Recall that Jeff Gadd was next seen in Dysart School District, where he failed spectacularly with his mission of winning public confidence and a bond issue.

2014budgetgraphJeff Gadd is just what Gilbert Public Schools needs as the public face of finances at this time. <gag> Jeff Gadd is already talking about a bond issue and tax increases after the election in November 2014. Surely you have noticed that Christina Kishimoto pals around with candidate for school board Jill Humpherys, whose constant lament is that there won’t be an override for GPS on the ballot.  Dr. K’s signal is loud and clear: she needs Jill Humpherys to carry through with her plans for GPS (not that Dr. K has told anyone what those plans are, other than sweeping generalities, but we digress). Here’s the tell: Jill Humpherys and Dr. Kishimoto don’t want you to notice the fact that there’s more money for 2014-2015 than there was last year. Look to the right and you’ll see the number $313,967,843.

There’s more … of course. Christina Kishimoto made all kinds of promises in the meeting on August 26, 2014 that Good Old Jeff Gadd was just a temporary hire and he will step aside when she finds a permanent CFO. Of course, we all want to know why Dr. K hasn’t found her CFO soul mate yet, seeing as how she has known the position would be vacated since the day she was hired. Good Old Clyde Dangerfield announced his retirement a full year in advance, so there was no surprise about this position needing to be filled. It’s a bit strange that Dr. K suddenly abandoned the *consultancy* framework for Jeff Gadd’s employment. Even stranger that there seem to be a bunch of *conditions* associated with his contract (see the video excerpt below).

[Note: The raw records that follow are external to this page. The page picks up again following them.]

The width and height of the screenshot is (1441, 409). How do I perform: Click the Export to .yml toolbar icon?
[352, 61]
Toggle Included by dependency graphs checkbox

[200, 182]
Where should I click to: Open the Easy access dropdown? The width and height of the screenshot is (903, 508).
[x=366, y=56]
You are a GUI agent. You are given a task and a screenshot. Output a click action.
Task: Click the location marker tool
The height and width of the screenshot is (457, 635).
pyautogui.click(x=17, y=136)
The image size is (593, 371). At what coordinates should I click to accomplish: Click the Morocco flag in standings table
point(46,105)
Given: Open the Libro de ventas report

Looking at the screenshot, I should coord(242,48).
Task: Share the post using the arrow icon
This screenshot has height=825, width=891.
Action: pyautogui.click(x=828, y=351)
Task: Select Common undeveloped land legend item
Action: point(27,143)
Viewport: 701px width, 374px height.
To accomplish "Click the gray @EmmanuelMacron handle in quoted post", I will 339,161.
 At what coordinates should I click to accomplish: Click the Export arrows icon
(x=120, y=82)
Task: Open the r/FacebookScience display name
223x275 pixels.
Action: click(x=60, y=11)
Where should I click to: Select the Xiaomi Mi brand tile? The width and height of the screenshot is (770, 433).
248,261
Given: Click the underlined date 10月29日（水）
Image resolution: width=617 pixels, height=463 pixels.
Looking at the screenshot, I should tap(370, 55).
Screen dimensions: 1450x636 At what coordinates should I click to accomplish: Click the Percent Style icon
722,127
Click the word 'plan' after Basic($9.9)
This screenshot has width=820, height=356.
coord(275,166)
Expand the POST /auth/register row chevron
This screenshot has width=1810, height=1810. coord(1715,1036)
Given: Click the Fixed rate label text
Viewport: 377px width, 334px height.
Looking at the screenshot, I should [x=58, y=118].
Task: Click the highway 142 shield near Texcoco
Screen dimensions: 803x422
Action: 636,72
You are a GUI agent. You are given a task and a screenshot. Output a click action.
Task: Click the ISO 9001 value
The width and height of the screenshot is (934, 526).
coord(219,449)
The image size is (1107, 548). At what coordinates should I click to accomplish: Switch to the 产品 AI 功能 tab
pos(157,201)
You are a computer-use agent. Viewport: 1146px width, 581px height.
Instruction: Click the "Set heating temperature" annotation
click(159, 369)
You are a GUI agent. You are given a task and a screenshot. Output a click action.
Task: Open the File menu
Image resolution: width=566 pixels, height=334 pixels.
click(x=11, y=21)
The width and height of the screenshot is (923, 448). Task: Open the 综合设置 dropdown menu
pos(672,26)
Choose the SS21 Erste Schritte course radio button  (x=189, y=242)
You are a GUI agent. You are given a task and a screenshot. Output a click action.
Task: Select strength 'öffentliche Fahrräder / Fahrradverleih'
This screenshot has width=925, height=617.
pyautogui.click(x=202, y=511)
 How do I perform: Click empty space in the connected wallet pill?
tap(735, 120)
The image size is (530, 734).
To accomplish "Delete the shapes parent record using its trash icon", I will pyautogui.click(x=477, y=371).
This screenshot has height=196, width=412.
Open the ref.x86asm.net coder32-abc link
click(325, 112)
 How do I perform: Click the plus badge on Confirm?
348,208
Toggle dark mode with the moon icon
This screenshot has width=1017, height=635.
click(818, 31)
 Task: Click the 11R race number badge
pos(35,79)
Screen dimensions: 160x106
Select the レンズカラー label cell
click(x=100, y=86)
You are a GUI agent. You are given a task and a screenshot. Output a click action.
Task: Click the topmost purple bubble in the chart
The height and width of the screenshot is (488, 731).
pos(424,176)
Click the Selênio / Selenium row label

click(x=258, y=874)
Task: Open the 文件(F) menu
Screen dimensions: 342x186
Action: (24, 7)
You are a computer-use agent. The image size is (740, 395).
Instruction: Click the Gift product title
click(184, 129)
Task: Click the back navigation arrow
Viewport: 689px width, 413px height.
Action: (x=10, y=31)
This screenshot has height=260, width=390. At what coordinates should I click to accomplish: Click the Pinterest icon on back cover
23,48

One would assume that filling the top financial slot in a school district that is in dire financial straits would have been a pressing concern. Alas, it seems that Dr. K had much more pressing concerns, such as her coronation   convocation and all the expenses associated with that extravaganza. We’ll keep trying to figure out the whole event cost, but it’s not easy. For all the touting of “transparency” in financial areas, it’s like pulling teeth to get actual numbers that you can trust.

We have the feeling there’s a lot more to the events of the first two months of Christina Kishimoto’s reign over Gilbert Public Schools than what meets the eye. Keep on chirping, birdies!